WORK TO BE COMPLETED: Begin with the first line of the entries below and reproduce each line exactly, ending with the line that holds "Español (1320, 57)".
_ _ _
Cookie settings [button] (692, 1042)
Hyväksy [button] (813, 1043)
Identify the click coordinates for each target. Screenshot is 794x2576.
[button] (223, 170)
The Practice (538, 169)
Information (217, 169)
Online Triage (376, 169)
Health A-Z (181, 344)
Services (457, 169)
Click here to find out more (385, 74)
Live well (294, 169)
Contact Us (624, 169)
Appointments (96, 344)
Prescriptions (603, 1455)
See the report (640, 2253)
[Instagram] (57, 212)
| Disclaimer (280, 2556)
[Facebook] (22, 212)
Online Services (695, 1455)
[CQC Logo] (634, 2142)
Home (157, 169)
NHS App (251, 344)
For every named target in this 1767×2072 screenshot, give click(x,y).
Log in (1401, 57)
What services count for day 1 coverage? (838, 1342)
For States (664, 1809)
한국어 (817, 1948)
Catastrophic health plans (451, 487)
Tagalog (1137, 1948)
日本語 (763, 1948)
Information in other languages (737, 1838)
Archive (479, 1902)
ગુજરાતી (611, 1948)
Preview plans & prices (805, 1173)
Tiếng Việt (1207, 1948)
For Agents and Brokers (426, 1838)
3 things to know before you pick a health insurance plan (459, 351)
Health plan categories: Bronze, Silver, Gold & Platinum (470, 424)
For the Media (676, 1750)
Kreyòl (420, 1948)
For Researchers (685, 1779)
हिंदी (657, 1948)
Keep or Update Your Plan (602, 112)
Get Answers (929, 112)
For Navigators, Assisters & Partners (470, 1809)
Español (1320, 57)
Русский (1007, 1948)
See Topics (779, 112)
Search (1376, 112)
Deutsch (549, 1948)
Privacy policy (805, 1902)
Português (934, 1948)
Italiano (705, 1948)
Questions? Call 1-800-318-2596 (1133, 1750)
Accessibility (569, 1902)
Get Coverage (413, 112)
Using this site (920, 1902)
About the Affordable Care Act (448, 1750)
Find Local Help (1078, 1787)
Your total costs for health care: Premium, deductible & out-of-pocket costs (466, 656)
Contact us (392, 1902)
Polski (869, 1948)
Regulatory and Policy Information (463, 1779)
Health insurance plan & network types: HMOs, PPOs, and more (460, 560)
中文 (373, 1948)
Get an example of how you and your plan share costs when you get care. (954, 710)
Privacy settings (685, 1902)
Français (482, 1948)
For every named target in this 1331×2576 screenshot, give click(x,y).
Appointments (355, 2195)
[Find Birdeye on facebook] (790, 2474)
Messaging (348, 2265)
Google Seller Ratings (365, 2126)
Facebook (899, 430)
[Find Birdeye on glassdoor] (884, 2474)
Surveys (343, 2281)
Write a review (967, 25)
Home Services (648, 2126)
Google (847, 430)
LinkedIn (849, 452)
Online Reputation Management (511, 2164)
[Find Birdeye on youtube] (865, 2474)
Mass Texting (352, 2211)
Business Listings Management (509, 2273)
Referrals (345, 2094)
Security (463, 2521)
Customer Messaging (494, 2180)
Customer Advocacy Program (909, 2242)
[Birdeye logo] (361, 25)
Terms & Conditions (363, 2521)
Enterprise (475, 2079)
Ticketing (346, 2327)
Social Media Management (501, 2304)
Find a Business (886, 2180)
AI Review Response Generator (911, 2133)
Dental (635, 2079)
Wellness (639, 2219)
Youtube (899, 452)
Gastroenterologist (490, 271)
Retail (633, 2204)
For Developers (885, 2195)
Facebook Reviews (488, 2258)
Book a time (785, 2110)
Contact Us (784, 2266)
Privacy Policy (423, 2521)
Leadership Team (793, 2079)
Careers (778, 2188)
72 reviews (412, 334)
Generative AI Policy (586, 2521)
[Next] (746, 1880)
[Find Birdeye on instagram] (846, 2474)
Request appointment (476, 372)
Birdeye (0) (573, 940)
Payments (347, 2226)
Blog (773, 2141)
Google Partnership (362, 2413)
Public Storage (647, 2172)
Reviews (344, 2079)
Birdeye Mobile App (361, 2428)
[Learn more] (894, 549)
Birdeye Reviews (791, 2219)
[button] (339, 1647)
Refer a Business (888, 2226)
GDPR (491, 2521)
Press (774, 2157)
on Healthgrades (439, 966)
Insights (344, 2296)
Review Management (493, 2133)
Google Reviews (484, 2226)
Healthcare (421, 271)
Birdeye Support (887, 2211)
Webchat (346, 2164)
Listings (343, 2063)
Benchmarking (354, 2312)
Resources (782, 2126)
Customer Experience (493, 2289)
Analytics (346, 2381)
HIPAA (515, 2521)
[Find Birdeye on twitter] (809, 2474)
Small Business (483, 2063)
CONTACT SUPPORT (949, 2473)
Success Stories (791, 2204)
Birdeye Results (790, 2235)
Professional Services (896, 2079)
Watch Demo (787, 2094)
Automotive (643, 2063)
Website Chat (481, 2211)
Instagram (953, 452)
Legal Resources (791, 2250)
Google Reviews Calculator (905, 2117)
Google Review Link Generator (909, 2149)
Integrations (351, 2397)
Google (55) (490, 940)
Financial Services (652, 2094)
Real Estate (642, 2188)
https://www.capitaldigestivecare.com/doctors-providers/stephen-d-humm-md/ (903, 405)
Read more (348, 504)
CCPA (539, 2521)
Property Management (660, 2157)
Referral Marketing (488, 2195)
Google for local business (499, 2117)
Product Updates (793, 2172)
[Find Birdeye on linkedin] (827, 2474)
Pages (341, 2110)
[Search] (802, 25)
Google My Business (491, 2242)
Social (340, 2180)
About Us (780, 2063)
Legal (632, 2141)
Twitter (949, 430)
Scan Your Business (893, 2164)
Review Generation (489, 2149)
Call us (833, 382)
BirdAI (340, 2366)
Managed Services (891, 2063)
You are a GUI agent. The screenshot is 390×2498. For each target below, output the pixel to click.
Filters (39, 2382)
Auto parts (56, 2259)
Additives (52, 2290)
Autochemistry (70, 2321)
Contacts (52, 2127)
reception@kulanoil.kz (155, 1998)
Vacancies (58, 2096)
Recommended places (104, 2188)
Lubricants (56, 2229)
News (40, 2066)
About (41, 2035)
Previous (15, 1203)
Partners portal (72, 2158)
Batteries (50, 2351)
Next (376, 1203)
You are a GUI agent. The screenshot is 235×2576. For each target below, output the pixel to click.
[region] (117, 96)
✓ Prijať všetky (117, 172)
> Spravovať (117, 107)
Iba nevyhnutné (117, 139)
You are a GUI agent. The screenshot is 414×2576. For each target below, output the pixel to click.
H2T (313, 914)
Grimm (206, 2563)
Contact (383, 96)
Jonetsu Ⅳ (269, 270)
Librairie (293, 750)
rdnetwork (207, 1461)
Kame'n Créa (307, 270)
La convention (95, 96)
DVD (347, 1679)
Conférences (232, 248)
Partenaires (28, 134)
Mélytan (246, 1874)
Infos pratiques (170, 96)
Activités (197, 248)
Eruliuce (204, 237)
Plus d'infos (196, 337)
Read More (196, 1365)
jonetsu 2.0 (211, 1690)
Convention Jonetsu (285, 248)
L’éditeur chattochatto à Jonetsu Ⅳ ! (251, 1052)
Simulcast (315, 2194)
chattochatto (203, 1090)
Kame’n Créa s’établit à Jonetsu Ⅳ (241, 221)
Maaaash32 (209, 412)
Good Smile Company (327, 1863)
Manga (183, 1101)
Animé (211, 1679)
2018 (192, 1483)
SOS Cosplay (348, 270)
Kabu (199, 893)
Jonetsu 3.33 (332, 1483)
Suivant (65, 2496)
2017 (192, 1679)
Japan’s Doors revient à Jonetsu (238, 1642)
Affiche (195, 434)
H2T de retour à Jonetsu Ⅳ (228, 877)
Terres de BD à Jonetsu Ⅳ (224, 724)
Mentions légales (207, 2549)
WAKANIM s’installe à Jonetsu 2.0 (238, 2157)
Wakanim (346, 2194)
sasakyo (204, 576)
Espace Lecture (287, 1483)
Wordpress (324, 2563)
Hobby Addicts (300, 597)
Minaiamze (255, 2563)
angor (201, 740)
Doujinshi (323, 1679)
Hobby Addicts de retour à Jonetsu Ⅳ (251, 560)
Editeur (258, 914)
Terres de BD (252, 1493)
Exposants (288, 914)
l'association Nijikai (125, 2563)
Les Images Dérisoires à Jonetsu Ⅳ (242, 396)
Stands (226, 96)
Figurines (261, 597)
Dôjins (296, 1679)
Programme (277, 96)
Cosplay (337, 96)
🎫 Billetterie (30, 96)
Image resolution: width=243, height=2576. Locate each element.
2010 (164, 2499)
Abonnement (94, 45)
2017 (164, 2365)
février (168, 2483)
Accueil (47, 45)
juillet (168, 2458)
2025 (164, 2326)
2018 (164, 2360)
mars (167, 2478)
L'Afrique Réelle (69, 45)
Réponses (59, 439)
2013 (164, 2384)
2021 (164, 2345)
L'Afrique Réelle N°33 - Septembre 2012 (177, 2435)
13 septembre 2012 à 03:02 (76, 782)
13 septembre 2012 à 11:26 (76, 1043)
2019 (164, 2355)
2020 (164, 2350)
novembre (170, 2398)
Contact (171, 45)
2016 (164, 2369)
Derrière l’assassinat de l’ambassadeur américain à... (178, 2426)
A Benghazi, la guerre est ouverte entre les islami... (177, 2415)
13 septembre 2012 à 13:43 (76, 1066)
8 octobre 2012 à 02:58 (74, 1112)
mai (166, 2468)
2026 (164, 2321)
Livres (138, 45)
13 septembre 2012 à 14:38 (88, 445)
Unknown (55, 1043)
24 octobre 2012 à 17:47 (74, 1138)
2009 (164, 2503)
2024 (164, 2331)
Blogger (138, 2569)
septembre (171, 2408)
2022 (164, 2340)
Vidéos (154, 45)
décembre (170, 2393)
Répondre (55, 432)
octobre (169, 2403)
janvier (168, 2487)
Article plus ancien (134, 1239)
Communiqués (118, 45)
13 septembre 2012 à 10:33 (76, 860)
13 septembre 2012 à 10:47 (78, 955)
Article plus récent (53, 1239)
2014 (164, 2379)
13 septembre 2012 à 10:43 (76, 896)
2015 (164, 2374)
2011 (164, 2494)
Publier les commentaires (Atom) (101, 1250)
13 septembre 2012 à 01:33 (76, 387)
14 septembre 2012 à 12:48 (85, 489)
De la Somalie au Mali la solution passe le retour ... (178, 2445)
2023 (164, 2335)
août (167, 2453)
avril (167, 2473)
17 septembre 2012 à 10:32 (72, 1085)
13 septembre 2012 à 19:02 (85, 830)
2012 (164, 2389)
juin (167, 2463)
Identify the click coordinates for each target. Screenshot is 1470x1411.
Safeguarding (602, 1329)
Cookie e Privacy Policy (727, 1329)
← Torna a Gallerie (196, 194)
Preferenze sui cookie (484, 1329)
_ _ _
RESPONSE TO THE EXERCISE:
Cookie settings [button] (692, 1042)
Hyväksy [button] (813, 1043)
Identify the click coordinates for each target. Screenshot is 794x2576.
[button] (223, 170)
The Practice (538, 169)
Information (217, 169)
Online Triage (376, 169)
Health A-Z (181, 344)
Services (457, 169)
Click here to find out more (385, 74)
Live well (294, 169)
Contact Us (624, 169)
Appointments (96, 344)
Prescriptions (603, 1455)
See the report (640, 2253)
[Instagram] (57, 212)
| Disclaimer (280, 2556)
[Facebook] (22, 212)
Online Services (695, 1455)
[CQC Logo] (634, 2142)
Home (157, 169)
NHS App (251, 344)
For every named target in this 1767×2072 screenshot, give click(x,y).
Log in (1401, 57)
What services count for day 1 coverage? (838, 1342)
For States (664, 1809)
한국어 (817, 1948)
Catastrophic health plans (451, 487)
Tagalog (1137, 1948)
日本語 (763, 1948)
Information in other languages (737, 1838)
Archive (479, 1902)
ગુજરાતી (611, 1948)
Preview plans & prices (805, 1173)
Tiếng Việt (1207, 1948)
For Agents and Brokers (426, 1838)
3 things to know before you pick a health insurance plan (459, 351)
Health plan categories: Bronze, Silver, Gold & Platinum (470, 424)
For the Media (676, 1750)
Kreyòl (420, 1948)
For Researchers (685, 1779)
हिंदी (657, 1948)
Keep or Update Your Plan (602, 112)
Get Answers (929, 112)
For Navigators, Assisters & Partners (470, 1809)
Español (1320, 57)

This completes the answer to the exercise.